Published October 3, 2012 - 10:32amNEW: Follow on facebook -
The impressive numbers speak for themselves for offensive coordinator Mike Bobo and Co. at Georgia. In five weeks, Todd Gurley and Keith Marshall have formed the country’s best backfield duo and have done so as freshmen. Sprinkle in Aaron Murray, a veteran quarterback who has a chance to shatter every passing record at Georgia, and it’s clear to see why the Bulldogs have scored a school-record 40 or more points in every game this season.
But what happens when a prolific offense gets thrown off course? Will the Bulldogs be able to keep the nation’s most well-balanced attack clicking Saturday night in Columbia?
Several outliers will affect Georgia’s ability to sustain drives, starting with South Carolina’s physical front four, the strongest unit of Lorenzo Ward’s attacking defense. What the Gamecocks lack in size and strength compared to Georgia’s three monstrous run-stoppers — John Jenkins, Kwame Geathers and Abry Jones — they make up for with speed and athleticism. All-American candidate bookends Jadeveon Clowney and Devin Taylor are two of the best pass-rushers the Bulldogs will face this season, and they happen to be on the same team.
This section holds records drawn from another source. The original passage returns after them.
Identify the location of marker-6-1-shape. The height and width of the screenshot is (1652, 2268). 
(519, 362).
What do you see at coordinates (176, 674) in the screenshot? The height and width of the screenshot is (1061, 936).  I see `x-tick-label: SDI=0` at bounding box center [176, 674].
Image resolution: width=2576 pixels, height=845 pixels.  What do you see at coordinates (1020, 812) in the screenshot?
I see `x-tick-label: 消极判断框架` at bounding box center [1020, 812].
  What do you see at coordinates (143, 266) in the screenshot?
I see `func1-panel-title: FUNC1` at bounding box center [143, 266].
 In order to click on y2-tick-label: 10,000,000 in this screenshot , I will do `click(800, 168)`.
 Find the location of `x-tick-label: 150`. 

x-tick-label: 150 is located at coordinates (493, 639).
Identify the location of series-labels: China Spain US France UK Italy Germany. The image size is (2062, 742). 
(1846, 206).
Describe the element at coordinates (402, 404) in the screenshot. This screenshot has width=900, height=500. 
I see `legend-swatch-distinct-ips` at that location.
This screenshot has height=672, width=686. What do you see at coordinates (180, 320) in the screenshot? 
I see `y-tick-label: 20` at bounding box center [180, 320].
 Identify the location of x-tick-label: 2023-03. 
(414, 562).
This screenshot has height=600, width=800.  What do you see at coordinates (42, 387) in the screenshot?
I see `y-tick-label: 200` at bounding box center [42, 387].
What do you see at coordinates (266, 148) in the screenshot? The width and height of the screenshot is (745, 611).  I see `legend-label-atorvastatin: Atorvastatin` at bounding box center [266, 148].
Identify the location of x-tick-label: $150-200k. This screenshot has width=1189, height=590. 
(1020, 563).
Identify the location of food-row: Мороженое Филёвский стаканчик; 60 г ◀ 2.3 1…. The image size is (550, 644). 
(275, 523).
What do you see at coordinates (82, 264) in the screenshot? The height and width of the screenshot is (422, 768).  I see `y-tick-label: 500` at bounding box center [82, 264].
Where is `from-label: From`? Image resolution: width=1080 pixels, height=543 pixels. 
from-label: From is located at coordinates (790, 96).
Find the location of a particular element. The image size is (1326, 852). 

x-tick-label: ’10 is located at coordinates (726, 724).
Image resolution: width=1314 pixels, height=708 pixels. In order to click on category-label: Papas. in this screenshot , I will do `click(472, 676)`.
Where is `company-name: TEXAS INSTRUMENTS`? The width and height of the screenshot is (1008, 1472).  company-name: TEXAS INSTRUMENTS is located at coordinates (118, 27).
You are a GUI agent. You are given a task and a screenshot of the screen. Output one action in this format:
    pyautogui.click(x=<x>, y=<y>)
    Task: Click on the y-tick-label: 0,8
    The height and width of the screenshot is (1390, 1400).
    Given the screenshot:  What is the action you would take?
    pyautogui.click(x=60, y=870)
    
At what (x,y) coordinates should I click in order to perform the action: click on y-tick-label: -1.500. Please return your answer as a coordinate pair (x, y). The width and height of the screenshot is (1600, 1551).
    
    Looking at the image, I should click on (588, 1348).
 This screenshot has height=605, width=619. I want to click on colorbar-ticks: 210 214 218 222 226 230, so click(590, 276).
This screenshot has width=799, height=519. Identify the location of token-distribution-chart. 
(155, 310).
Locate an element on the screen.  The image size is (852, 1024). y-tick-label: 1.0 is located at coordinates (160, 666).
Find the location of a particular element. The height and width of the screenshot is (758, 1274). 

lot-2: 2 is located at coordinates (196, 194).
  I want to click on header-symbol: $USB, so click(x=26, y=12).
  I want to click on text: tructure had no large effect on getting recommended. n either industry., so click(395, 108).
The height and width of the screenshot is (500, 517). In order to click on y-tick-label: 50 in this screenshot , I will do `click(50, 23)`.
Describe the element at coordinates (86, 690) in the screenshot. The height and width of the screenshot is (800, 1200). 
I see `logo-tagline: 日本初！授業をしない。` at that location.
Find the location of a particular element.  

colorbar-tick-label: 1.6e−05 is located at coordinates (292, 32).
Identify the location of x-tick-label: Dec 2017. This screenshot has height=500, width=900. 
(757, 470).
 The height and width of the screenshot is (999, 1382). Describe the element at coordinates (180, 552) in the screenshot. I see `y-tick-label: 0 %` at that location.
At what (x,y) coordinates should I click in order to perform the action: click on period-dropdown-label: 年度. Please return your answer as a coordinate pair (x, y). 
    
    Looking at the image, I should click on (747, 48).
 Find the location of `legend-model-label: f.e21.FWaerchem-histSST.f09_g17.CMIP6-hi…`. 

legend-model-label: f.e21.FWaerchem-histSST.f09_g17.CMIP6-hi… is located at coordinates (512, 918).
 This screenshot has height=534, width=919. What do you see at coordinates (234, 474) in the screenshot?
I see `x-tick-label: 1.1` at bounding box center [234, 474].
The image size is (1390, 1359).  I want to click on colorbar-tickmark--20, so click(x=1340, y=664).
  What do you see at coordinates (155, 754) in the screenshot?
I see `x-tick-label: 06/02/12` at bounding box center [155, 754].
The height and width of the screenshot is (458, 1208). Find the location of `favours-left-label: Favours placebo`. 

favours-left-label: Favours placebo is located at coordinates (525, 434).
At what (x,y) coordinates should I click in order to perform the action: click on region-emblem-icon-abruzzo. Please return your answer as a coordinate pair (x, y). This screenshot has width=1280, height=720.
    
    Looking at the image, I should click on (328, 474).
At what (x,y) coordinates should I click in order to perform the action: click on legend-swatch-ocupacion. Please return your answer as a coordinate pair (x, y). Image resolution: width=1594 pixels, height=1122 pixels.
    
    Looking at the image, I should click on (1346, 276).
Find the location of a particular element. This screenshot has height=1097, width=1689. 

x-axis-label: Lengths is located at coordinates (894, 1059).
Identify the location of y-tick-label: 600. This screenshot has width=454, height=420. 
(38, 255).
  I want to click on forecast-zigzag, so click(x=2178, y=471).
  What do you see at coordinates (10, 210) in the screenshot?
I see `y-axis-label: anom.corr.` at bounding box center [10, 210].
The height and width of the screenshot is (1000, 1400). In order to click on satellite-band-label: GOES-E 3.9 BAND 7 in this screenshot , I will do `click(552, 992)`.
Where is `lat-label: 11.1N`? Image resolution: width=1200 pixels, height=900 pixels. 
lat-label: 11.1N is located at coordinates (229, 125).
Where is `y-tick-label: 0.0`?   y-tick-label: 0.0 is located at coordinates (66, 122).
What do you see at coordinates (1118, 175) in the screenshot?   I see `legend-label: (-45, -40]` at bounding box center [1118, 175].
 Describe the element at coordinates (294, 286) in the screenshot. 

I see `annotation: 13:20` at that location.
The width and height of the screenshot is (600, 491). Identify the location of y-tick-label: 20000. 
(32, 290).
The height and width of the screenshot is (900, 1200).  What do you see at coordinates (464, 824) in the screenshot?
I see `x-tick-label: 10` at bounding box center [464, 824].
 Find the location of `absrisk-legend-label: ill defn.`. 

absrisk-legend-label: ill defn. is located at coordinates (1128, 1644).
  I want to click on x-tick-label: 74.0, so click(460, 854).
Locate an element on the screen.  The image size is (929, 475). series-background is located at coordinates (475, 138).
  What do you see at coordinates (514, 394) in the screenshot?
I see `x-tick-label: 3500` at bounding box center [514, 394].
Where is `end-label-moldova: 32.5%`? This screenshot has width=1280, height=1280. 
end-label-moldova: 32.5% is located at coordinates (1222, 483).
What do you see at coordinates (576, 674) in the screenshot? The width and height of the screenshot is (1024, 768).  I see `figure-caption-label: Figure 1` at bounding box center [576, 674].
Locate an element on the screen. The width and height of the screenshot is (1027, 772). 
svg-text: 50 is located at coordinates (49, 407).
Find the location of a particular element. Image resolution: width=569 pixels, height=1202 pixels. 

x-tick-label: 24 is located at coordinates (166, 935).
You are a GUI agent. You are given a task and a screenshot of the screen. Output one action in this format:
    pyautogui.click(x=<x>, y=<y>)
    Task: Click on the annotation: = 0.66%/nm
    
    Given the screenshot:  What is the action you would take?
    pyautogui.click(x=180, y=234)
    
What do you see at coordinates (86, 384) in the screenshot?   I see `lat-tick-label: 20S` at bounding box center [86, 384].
We all remember Clowney’s fourth-quarter rag doll sack of Murray in Athens last season, a play that resulted in a scoop-and-score for first-round pick Melvin Ingram and ultimately clinched the win for the Gamecocks. But are the Bulldogs ready for Taylor, a 6-foot-8 senior with a knack for batting down passes at the line of scrimmage? Taylor has one of the SEC’s longest wingspans and single-handedly disrupts running plays to the right side of the field. UGA’s Gurley and Marshall’s expertise between the tackles and not outside could be Georgia’s best feasible option on the ground.
South Carolina will look to stop the run first and if that happens, touchdown drives — and UGA’s shot at staying unbeaten — falls on Murray. How has the junior signal-caller performed throughout his career against quality competition? Not well. Last season, more than half (19) of Murray’s 35 touchdown passes came against Coastal Carolina, New Mexico, Georgia Tech, Auburn and Vanderbilt. Against Mississippi State, LSU and Michigan State — all ranked teams — Murray’s numbers were a pedestrian 5 TDs and 7 INTs.
He’s 0-2 against the Gamecocks, winless in bowls and has never won a road game against a ranked SEC team. In all, UGA is just 2-8 against ranked teams with Murray under center. If the passing game is forced to beat South Carolina, that would spell trouble for Georgia. South Carolina’s much-maligned first-team secondary coming into the season without Stephon Gilmore and Antonio Allen has fared better than expected thus far with just two touchdowns allowed through the air but haven’t been largely tested yet. The Gamecocks’ three linebackers are each multi-year senior starters and leaders on defense.
As Georgia coach Mark Richt would attest, this weekend’s road trip is likely the Bulldogs’ toughest test this season. UGA has one other ranked team on the schedule (Florida) and faces two of the West’s worst down the stretch. Saturday would mark Murray’s best collegiate win and one that could impact the Bulldogs’ run to an SEC and perhaps, BCS title.